Le comparatisme selon Bourdieu

Cet article est la version numérique de la notice « Comparatisme » de Johan Heilbron extraite du Dictionnaire international Bourdieu (CNRS Editions, novembre 2020).

Dans Le Métier de sociologue, Pierre Bourdieu, Jean-Claude Chamboredon et Jean-Claude Passeron défendent l’idée selon laquelle la sociologie a « pour spécificité de ne pouvoir constituer son objet que par la démarche comparative » [Bourdieu 1968 : 74]. Pour s’arracher à la « considération idiographique de cas qui n’enferment pas en eux-mêmes leur raison, le sociologue doit multiplier les hypothèses d’analogies possibles jusqu’à construire la famille de cas qui rend raison du cas considéré » [Bourdieu 1968 : 74]. La comparaison, guidée par des hypothèses d’analogie, constitue « non seulement l’instrument privilégié de la coupure avec les données préconstruites, qui prétendent être traitées en elles-mêmes et pour elles-mêmes, mais aussi le principe de la construction hypothétique de relations entre les relations » [Bourdieu 1968 : 75].

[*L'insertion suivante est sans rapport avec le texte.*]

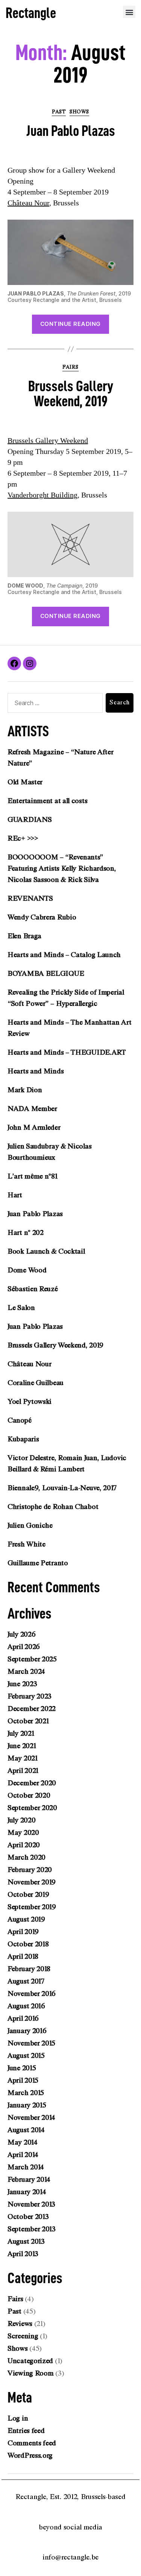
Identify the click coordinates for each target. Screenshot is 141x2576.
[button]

Cette conception du comparatisme, que l’on peut appeler relationnelle ou structurale, implique que la comparaison ne doit pas porter sur des entités isolées, comme des groupes sociaux particuliers ou des institutions spécifiques, mais uniquement sur des ensembles de relations au sein desquelles ces groupes ou institutions existent et fonctionnent. Au lieu de succomber à la tentation des comparaisons sommaires, il faut « redoubler de prudence méthodologique » et poser explicitement « la question des conditions et des limites de la comparabilité » [Bourdieu 1967 : 21‑22]. En faisant des comparaisons hâtives entre des indicateurs bureaucratiques simples, comme le taux de scolarisation des femmes dans différents pays, ou entre des traits culturels présumés des cultures nationales et des peuples, on traite les éléments indépendamment des relations à l’intérieur desquelles ils prennent sens. Les comparaisons habituellement pratiquées dans la recherche internationale restent ainsi souvent « fictives et fallacieuses parce qu’elles supposent la mise entre parenthèses de l’objet véritable de la comparaison, c’est-à-dire des systèmes de relations dans lesquels sont pris les faits comparés » [Bourdieu 1969 : 32]. Ce faisant, on se condamne à « comparer l’incomparable et à omettre de comparer des éléments qui, incomparables lorsqu’on les appréhende en eux-mêmes et pour eux-mêmes, constituent les termes véritables de la comparaison » [Bourdieu 1970 : 258 ; Bourdieu 1967].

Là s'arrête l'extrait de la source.